What the exercise asks. Copy each of the following entries line for line, without changing any character.

○ ○ ○ ○ ○

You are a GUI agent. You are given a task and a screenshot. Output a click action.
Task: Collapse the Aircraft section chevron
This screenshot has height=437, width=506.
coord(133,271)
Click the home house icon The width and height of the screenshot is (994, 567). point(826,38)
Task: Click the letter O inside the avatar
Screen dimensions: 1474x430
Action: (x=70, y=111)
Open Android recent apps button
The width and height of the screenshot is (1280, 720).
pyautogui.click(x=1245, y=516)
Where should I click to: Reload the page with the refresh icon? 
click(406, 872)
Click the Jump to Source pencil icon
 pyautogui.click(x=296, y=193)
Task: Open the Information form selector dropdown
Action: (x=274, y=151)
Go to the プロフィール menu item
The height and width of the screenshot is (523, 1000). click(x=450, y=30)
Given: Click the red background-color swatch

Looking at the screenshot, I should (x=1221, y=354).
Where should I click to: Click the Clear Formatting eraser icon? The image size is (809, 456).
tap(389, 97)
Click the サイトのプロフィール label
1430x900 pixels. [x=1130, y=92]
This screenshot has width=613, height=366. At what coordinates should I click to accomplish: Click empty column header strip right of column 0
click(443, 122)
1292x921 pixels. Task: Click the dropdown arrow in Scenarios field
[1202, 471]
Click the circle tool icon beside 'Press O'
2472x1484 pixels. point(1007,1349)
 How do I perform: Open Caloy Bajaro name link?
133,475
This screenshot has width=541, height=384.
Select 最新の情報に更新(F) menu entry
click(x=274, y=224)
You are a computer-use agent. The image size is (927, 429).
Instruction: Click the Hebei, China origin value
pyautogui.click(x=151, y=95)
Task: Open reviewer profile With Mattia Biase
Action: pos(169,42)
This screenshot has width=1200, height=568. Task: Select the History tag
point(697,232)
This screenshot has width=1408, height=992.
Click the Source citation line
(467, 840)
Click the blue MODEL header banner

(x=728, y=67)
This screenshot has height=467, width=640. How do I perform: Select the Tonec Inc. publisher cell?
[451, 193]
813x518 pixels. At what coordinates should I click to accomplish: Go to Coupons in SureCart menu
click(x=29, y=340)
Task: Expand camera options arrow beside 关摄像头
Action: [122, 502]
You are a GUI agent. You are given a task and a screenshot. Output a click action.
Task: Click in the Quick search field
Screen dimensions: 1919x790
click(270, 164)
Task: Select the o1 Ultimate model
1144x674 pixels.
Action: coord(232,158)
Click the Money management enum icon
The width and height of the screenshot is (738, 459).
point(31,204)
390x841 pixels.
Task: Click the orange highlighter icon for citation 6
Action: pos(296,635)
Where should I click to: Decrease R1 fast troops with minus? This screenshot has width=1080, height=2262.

○ ○ ○ ○ ○

Problem solution.
You are a GUI agent. You are given a task and a screenshot. Output a click action.
Task: Collapse the Aircraft section chevron
This screenshot has height=437, width=506.
coord(133,271)
Click the home house icon The width and height of the screenshot is (994, 567). point(826,38)
Task: Click the letter O inside the avatar
Screen dimensions: 1474x430
Action: (x=70, y=111)
Open Android recent apps button
The width and height of the screenshot is (1280, 720).
pyautogui.click(x=1245, y=516)
Where should I click to: Reload the page with the refresh icon? 
click(406, 872)
Click the Jump to Source pencil icon
 pyautogui.click(x=296, y=193)
Task: Open the Information form selector dropdown
Action: (x=274, y=151)
Go to the プロフィール menu item
The height and width of the screenshot is (523, 1000). click(x=450, y=30)
Given: Click the red background-color swatch

Looking at the screenshot, I should (x=1221, y=354).
Where should I click to: Click the Clear Formatting eraser icon? The image size is (809, 456).
tap(389, 97)
Click the サイトのプロフィール label
1430x900 pixels. [x=1130, y=92]
This screenshot has width=613, height=366. At what coordinates should I click to accomplish: Click empty column header strip right of column 0
click(443, 122)
1292x921 pixels. Task: Click the dropdown arrow in Scenarios field
[1202, 471]
Click the circle tool icon beside 'Press O'
2472x1484 pixels. point(1007,1349)
 How do I perform: Open Caloy Bajaro name link?
133,475
This screenshot has width=541, height=384.
Select 最新の情報に更新(F) menu entry
click(x=274, y=224)
You are a computer-use agent. The image size is (927, 429).
Instruction: Click the Hebei, China origin value
pyautogui.click(x=151, y=95)
Task: Open reviewer profile With Mattia Biase
Action: pos(169,42)
This screenshot has width=1200, height=568. Task: Select the History tag
point(697,232)
This screenshot has width=1408, height=992.
Click the Source citation line
(467, 840)
Click the blue MODEL header banner

(x=728, y=67)
This screenshot has height=467, width=640. How do I perform: Select the Tonec Inc. publisher cell?
[451, 193]
813x518 pixels. At what coordinates should I click to accomplish: Go to Coupons in SureCart menu
click(x=29, y=340)
Task: Expand camera options arrow beside 关摄像头
Action: [122, 502]
You are a GUI agent. You are given a task and a screenshot. Output a click action.
Task: Click in the Quick search field
Screen dimensions: 1919x790
click(270, 164)
Task: Select the o1 Ultimate model
1144x674 pixels.
Action: coord(232,158)
Click the Money management enum icon
The width and height of the screenshot is (738, 459).
point(31,204)
390x841 pixels.
Task: Click the orange highlighter icon for citation 6
Action: pos(296,635)
Where should I click to: Decrease R1 fast troops with minus? This screenshot has width=1080, height=2262.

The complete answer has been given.